La chaleur rejetée par les ventilateurs des groupes frigorifiques classiques, généralement perdue, peut être récupérée par un module afin de produire de l'eau chaude sanitaire. Détails avec Arnaud Deridot, responsable technique d'Ecolactis, l'entreprise bourguignonne qui l'a conçu et qui le commercialise.

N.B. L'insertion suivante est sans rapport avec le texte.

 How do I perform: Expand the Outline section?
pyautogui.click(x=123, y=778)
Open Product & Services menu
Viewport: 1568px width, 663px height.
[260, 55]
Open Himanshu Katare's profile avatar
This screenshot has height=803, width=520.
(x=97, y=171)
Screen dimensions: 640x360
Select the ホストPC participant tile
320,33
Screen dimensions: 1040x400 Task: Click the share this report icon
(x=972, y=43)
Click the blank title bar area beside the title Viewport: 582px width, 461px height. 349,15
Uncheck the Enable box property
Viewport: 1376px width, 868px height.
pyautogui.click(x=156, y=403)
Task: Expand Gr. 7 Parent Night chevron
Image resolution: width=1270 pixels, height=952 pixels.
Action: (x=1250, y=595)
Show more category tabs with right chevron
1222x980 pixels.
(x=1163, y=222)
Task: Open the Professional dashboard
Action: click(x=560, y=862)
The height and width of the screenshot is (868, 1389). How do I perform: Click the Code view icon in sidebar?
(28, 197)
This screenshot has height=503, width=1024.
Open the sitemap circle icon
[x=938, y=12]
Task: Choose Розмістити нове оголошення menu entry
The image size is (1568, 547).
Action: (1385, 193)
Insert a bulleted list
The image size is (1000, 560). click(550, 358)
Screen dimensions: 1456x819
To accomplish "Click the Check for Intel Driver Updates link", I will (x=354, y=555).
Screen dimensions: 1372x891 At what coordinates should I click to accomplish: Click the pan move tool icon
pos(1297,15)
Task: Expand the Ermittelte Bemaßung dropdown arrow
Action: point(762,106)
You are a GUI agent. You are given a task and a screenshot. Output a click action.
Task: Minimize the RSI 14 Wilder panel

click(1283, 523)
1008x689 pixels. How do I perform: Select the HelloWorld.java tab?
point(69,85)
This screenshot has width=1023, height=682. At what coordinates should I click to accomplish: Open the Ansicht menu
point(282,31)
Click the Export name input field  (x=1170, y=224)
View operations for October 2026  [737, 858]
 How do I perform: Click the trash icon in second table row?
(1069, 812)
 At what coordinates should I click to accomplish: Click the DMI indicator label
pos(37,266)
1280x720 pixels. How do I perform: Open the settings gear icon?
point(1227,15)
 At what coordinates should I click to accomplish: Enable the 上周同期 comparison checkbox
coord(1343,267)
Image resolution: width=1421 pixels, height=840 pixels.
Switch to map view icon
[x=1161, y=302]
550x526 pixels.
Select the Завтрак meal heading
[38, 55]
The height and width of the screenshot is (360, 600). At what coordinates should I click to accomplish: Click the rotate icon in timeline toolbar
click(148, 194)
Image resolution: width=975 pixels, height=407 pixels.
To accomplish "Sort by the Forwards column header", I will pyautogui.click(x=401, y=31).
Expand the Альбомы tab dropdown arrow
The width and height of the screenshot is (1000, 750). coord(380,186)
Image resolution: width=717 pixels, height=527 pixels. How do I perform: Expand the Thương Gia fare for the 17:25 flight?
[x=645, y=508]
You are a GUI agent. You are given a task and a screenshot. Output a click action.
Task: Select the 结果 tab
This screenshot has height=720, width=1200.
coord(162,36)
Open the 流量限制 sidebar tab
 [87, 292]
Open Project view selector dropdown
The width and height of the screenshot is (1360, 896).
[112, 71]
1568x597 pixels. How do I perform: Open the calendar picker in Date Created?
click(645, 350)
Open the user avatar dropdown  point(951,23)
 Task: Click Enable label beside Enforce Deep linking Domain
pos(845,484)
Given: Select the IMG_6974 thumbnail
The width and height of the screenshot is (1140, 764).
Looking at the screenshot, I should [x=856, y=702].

Réutiliser la chaleur perdue produite par les groupes frigorifiques est une idée pleine de bon sens, qui répond aux exigences du développement durable autant que de la logique économique. Techniquement cependant, la mise au point d'un système efficace et performant, relève du défi. C'est une entreprise de Bourgogne, Ecolactis, qui a tenté de le relever. Arnaud Deridot, le responsable technique, nous raconte : "Laurent Decaestecker, le fondateur, a travaillé pendant plus de 15 ans dans les tanks à lait réfrigérés. Dans ce cadre, où il était chef de produit, il s'est penché sur la récupération de chaleur de ces cuves, car aucune solution réellement satisfaisante n'existait". Fort de son expérience, ce dernier fonde sa propre société en 2008 et développe un produit sur la base de la technologie "Dual condense", brevetée en 2009. La petite entreprise collabore avec le Cemagref d'Antony (aujourd'hui Irstea) pour mener des essais en laboratoire et optimiser le procédé.

 

Techniquement, la solution baptisée Boostherm, a la particularité de récupérer toute la chaleur rejetée par les condenseurs des systèmes frigorifiques pour les chambres froides. "Le module capte les calories dont il faut se débarrasser, en se substituant aux ventilateurs et en s'interfaçant entre compresseur et condenseur", détaille Arnaud Deridot. La chaleur est récupérée par un échangeur double peau, contenant un fluide caloporteur séparé de l'eau à préchauffer par deux parois. "Le fonctionnement est dissocié en deux cycles distincts. Le mode 'condenseur à eau', où les ventilateurs sont coupés ce qui permet de préchauffer rapidement un volume d'eau chaude sanitaire contenu dans un ballon tampon ; et le mode 'désurchauffeur' une fois que ce volume est préchauffé à 55 °C, on assiste à une remise en marche de la ventilation", précise le responsable technique.

 

Obtenir de l'eau chaude sanitaire gratuitement

 

Boostherm
Boostherm © Ecolactis
La particularité du système, qui se pilote seul grâce à des capteurs électroniques et des températures de consigne, est d'être beaucoup plus efficace qu'un système désurchauffeur seul, qui ne récupère en général que 10 à 20 % de la chaleur, selon les conditions extérieures. "Notre système condense avec l'eau froide du réseau de chauffage, dont la performance est constante toute l'année, et indépendante de la météo", assure le spécialiste. En mode "condenseur à eau", l'efficacité atteindrait les 100 %. Le bilan énergétique global est donc intéressant, puisque l'installation permet de produire gratuitement de l'eau chaude sanitaire. Un atout pour certains types d'utilisateurs, comme les restaurateurs, les artisans bouchers ou les traiteurs. Forte de plusieurs centaines d'installations, l'entreprise s'est attaquée au marché des fastfoods et des installations de puissance plus importante. Elle a notamment décroché un contrat d'équipement pour 155 supermarchés Casino dans le cadre d'un programme national. "Cette année, nous avons une quarantaine de dossiers d'autres chaînes de distribution à chiffrer et nous espérons commercialiser 300 systèmes Boostherm de petite et moyenne puissance", nous explique le responsable.

 

Autre avantage, dans le cas d'une réfrigération à eau perdue (l'eau utilisée pour dissiper la chaleur étant simplement rejetée dans les égouts), le système d'Ecolactis permet de réduire le débit de liquide utilisé dans des proportions importantes. La facture d'eau pourrait être divisée par deux, tout en obtenant gratuitement 80 à 100 % de l'eau chaude sanitaire. Cependant, dans le cadre de la RT2012, la solution n'est pas reconnue : la récupération de chaleur n'est pas valorisée, ce qui empêche l'entreprise de se positionner sur des petits projets neufs et la cantonne à des rénovations. "La pompe à chaleur est privilégiée dans le mode de calcul alors qu'elle est moins rentable sur certaines applications", regrette Arnaud Deridot, qui met en avant une réduction de la facture énergétique liée à la production d'ECS et une baisse des nuisances sonores, grâce à l'arrêt fréquent des batteries de ventilateurs.